Passage given:
---
Ludwig Wittgenstein was a genius, and one of the most influential thinkers of the 20th century.

Born into one of Europe’s richest families, he initially sought out the tutelage of the great Bertrand Russell. True to his obscure and charismatic manner however, he didn’t try to entice Russell with his wealth. He just turned up at his doorstep in Cambridge and asked if he would mentor him.

Russell initially thought he was mad, but later described him as “the most perfect example I have ever known of genius as traditionally conceived; passionate, profound, intense, and dominating.”

Despite his remarkable talents and privileged upbringing, Wittgenstein was a tortured soul. He suffered with severe depression, and gave away his entire fortune to his siblings. He often contemplated suicide, and three of his brothers took their own lives.

As much inspiring as he was brilliant, Wittgenstein served on the front lines of the First World War where he was decorated for his courage. He also spent much of his life as a primary school teacher, although mostly through his own arrogance, as he claimed he had “solved” philosophy, and there was nothing more to discuss.

Wittgenstein produced two major pieces of work. One before his self-imposed exile, and one after; both on the subject of language. True to form, they were not only contradictory, but each had an enormous impact on the thinking of their day.

Sense and Nonsense

“The limits of my language are the limits of my world” — Ludwig Wittgenstein

Wittgenstein’s first piece of work addressed a central problem in both philosophy and science: how language and thought relate to reality.

Broadly speaking, for thoughts and language to make sense, Wittgenstein proposed that they must be represented in reality in the form of pictures.

An objective reality if you will.

In the photograph below, there is a man sitting in a chair with a table between his legs. There is also a book on his head and a ladder leaning against the wall. Each of these statements can be represented in reality, and therefore make sense.

In contrast, words that cannot be represented in reality, such as love, spirit, purpose, and beautiful, do not make sense; they are meaningless. And according to Wittgenstein’s first thesis, to speak of such things, is simply nonsense.

Meaning is use

Wittgenstein’s later work shifted from objective representations towards a more fluid approach to language. He suggested that “the meaning of a word is its use.”

It’s not what you say, it’s how you say it.

He used the metaphor ‘family resemblance’ to get his point across. The same word can have different meanings depending on the context, but there is always an underlying similarity, a family resemblance.

Take these examples:

A football fan watching a penalty shootout might say: “It’s in God’s hands now.”
When you miss your bus by a few seconds you might shout: “For God’s sake.”
---
Short exercise 1: Can you extract everything in the Wittgenstein article from "Sense and Nonsense" down to "therefore make sense."?
Short exercise 2: How would the piece on Wittgenstein go on after its final line?
---
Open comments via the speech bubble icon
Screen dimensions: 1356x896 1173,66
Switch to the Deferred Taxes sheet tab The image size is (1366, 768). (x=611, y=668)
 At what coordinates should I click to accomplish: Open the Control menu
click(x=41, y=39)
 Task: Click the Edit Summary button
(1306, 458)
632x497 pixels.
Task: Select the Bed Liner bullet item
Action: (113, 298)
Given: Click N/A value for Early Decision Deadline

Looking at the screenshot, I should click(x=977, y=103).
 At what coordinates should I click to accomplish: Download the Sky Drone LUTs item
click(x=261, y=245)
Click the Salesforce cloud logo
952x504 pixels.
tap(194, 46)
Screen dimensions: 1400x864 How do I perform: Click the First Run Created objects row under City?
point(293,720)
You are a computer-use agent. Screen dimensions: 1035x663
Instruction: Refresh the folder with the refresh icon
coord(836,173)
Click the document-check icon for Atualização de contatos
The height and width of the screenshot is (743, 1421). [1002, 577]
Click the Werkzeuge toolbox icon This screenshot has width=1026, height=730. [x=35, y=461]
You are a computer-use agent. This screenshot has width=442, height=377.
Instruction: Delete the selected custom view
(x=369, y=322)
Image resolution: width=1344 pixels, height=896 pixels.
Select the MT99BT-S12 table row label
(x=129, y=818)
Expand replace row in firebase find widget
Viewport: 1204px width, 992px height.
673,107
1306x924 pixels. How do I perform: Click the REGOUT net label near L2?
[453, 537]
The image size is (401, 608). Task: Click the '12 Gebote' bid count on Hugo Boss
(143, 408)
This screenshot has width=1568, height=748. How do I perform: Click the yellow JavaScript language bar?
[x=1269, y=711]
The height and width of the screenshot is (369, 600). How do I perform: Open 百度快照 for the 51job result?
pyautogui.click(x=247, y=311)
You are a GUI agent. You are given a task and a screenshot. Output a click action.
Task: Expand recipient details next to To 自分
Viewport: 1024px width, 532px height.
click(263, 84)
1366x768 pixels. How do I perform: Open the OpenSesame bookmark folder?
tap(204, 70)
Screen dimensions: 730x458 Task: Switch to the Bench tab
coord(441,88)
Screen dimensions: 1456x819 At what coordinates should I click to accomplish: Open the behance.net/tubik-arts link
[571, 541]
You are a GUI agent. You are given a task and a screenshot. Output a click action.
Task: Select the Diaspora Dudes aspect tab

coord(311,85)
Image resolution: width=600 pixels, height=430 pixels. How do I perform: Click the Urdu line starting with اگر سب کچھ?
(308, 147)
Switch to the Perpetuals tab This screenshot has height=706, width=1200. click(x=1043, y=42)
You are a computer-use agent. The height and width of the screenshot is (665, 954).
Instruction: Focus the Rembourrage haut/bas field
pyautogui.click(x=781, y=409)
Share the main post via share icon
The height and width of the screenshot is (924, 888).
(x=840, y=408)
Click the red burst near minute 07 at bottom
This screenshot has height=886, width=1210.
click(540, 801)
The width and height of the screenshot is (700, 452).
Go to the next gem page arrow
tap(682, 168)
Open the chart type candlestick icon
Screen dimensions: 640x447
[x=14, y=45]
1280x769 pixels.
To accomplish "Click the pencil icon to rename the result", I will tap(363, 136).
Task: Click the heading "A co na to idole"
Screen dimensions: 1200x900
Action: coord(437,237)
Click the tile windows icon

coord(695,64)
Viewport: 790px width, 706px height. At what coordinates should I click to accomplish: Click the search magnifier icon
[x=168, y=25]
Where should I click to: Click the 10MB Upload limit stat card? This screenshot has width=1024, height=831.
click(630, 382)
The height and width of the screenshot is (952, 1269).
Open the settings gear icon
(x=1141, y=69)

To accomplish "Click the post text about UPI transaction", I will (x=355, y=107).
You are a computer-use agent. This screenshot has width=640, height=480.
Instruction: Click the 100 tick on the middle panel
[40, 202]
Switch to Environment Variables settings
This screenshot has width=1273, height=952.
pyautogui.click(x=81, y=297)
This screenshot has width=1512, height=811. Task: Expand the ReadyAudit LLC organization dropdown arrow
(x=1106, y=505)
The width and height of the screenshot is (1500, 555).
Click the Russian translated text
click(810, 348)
---
Task output 1:
Sense and Nonsense

“The limits of my language are the limits of my world” — Ludwig Wittgenstein

Wittgenstein’s first piece of work addressed a central problem in both philosophy and science: how language and thought relate to reality.

Broadly speaking, for thoughts and language to make sense, Wittgenstein proposed that they must be represented in reality in the form of pictures.

An objective reality if you will.

In the photograph below, there is a man sitting in a chair with a table between his legs. There is also a book on his head and a ladder leaning against the wall. Each of these statements can be represented in reality, and therefore make sense.

Task output 2:
During intense prayer someone might think: “I felt the presence of God.”

The word ‘God’ in each of these examples has a different meaning, but there is ‘something’ that ties them all together — something mystical maybe. It’s like a brother and sister who look completely different, but at the same time, are obviously related.

The key point here is, to know the meaning of a word, you need to know its use.


Wittgenstein’s later work also described language in terms of games, whereby the kind of language used was dependent on the game.

In sport, for example, dressing room banter and ego-fueled shouting are part of the sporting language-game. In a Buddhist center, talking about meditation and compassion would be key parts of the Zen language-game.

The language-games metaphor also points towards the rules of the games.

What works in one game doesn’t necessarily work in another. I personally like meditation and playing sport, but I’m not going to lead a team-talk by demanding compassion for our opponents.

It’s against the ‘rules’.

Reality was here first

So where does this leave us with language and reality?

First we need to realize that reality existed long before language. It is estimated that the Big Bang occurred between 12 and 14 billion years ago. There is little agreement on the evolution of language, but it is argued to have occurred around 100,000 years ago.

This means that language has only existed for a mere 0.00007143% of the time since the big bang, which for argument sake, we’ll call the start of reality.

This is a VERY small number.

When I done the math, I asked myself these questions:

  • Are we being self-important to think that A-E-I-O-U and a handful of consonants can explain things that we can’t even perceive (e.g. atoms, infrared rays)?
  • Are we arrogant to think that we can explain the nature of reality with something that appeared in the blink of an eye?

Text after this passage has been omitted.